* [Selected text]
----

On Mon, Mar 15, 2004 at 11:42:01PM +0100, Kurt Garloff wrote:
> Hi,
>
> attached patch allows userspace to tune the scheduling timeslices.
> It can be used for a couple of things:
> * Tune a workload for batch processing:
> You'd probably wnat to use long timeslices in order to not reschedule
> as often to make good use of your CPU caches
> * Tune a workload for interactive use:
> Under load, you may want to reduce the scedulilng latencies by using
> shorter timeslices (and there are situations where the interactiviy
> tweak -- even if they were perfect -- can't save you).
> * Tune the ration betweeen maximum and minimum timeslices to make
> nice much nicer e.g.
>
> The patch exports /proc/sys/kernel/max_timeslice and min_timeslice,
> unites are us. It also exports HZ (readonly).
> The patch implementes the desktop boot parameter which introduces
> shorter timeslices.

----

* [Data block]

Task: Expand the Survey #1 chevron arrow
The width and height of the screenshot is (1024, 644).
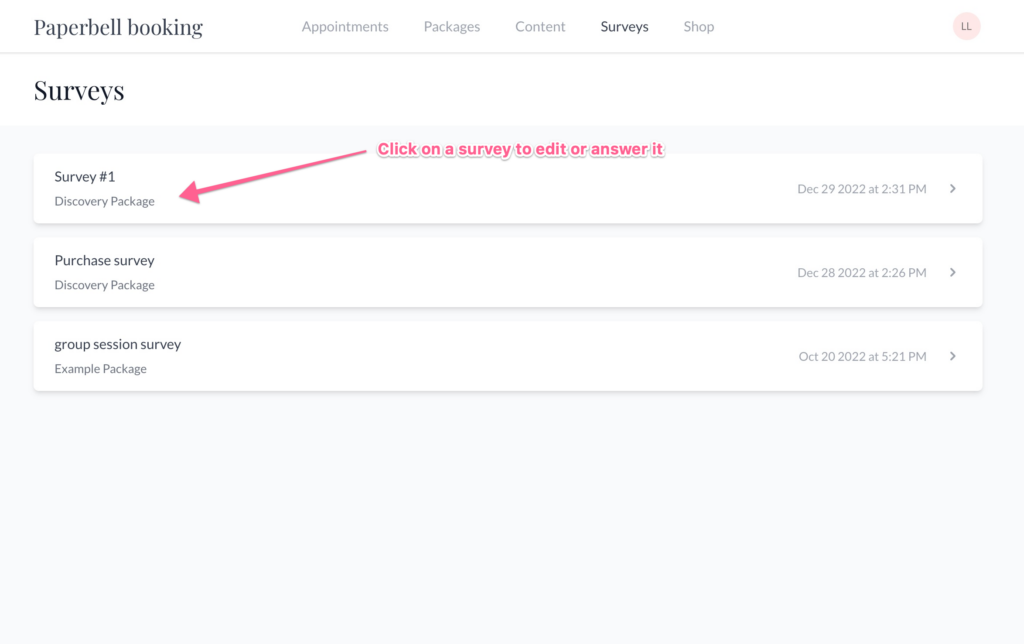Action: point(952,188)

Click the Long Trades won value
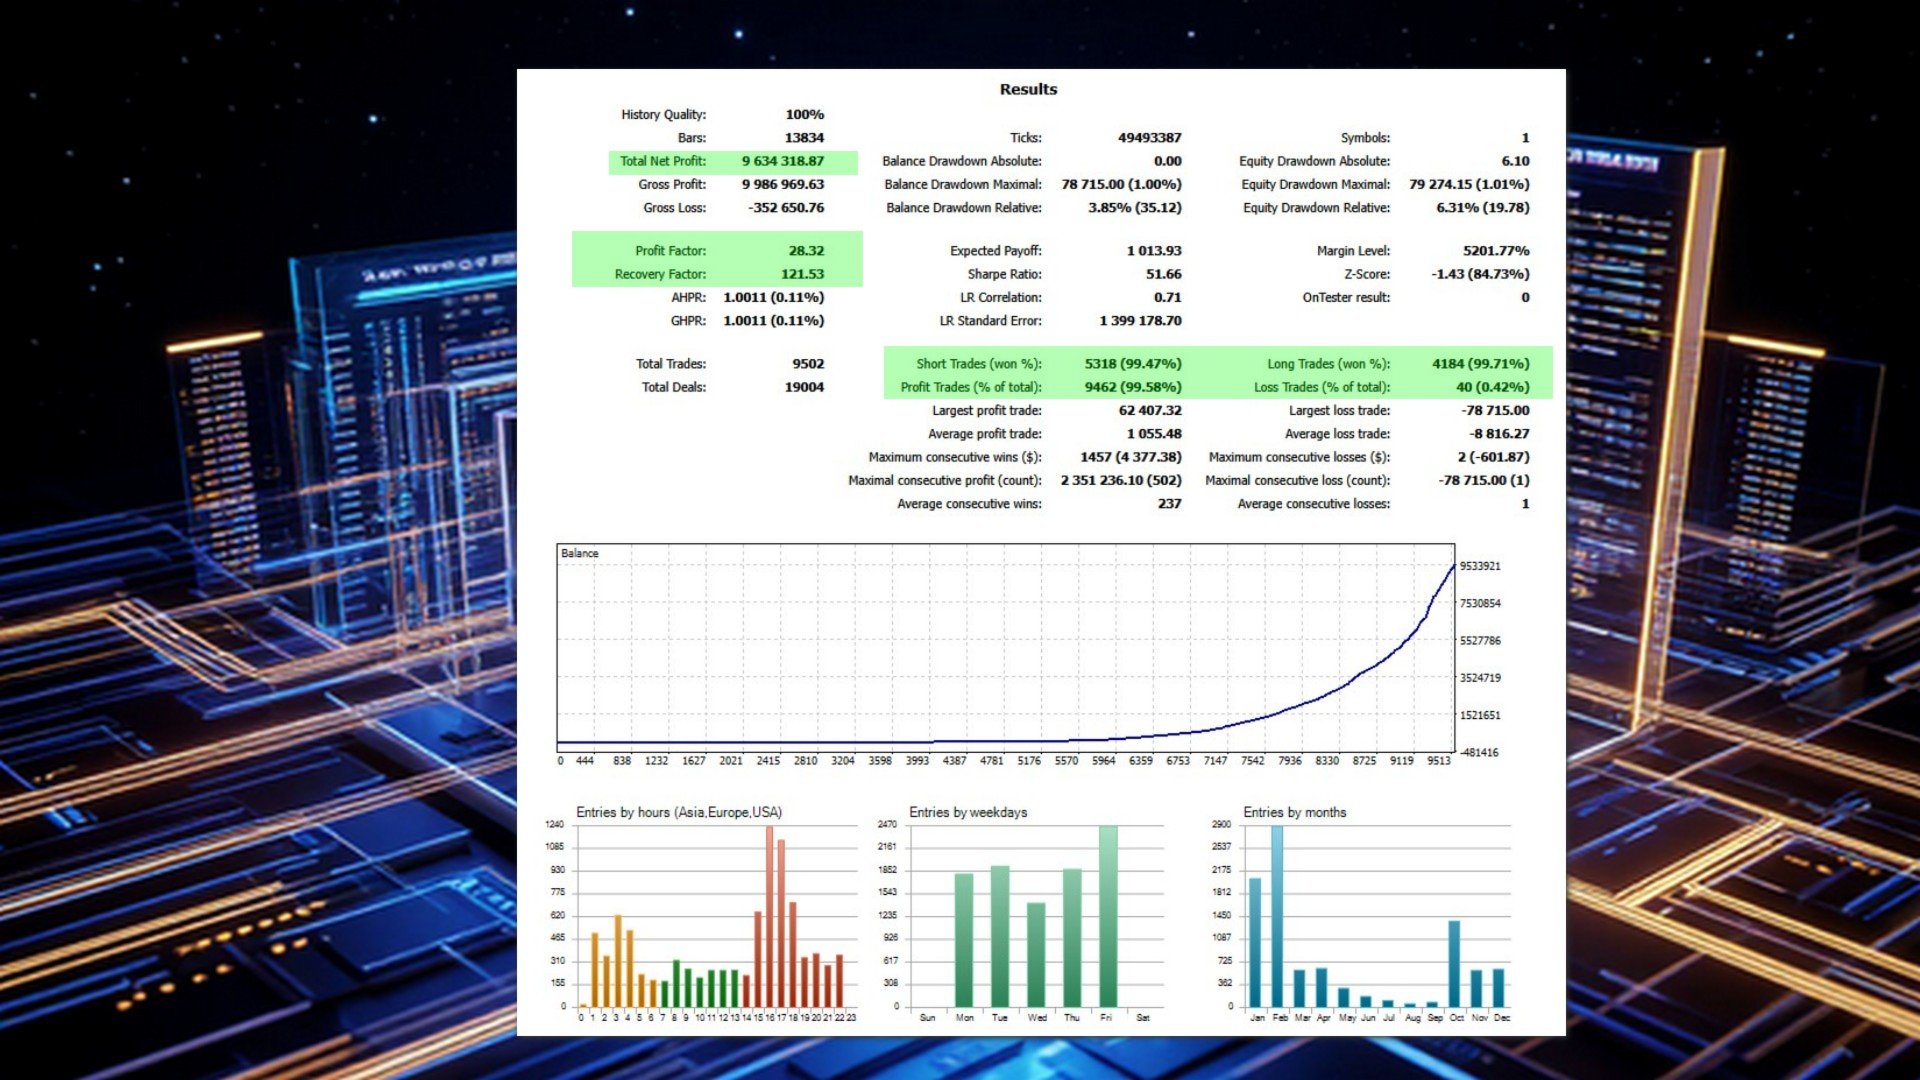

----

* [Exercise requirements]
[A] According to the timeslice patch email, which two settings does the patch export under /proc/sys/kernel?
[B] Restate the paragraph of the timeslice patch email that begins "attached patch allows userspace" as a short list, keeping its main facts.
[C] Quote the timeslice patch email from "On Mon, Mar" up to and including "can't save you).".

* [Expected responses]
[A] max_timeslice and min_timeslice

[B]
The patch lets userspace tune the scheduling timeslices. Uses:
- Batch processing: longer timeslices mean less frequent rescheduling and better use of CPU caches.
- Interactive use: shorter timeslices reduce scheduling latencies under load, in situations where interactivity tweaks, even perfect ones, can't help.
- Adjusting the ratio between maximum and minimum timeslices, for example to make nice much nicer.

[C]
On Mon, Mar 15, 2004 at 11:42:01PM +0100, Kurt Garloff wrote:
> Hi,
>
> attached patch allows userspace to tune the scheduling timeslices.
> It can be used for a couple of things:
> * Tune a workload for batch processing:
> You'd probably wnat to use long timeslices in order to not reschedule
> as often to make good use of your CPU caches
> * Tune a workload for interactive use:
> Under load, you may want to reduce the scedulilng latencies by using
> shorter timeslices (and there are situations where the interactiviy
> tweak -- even if they were perfect -- can't save you).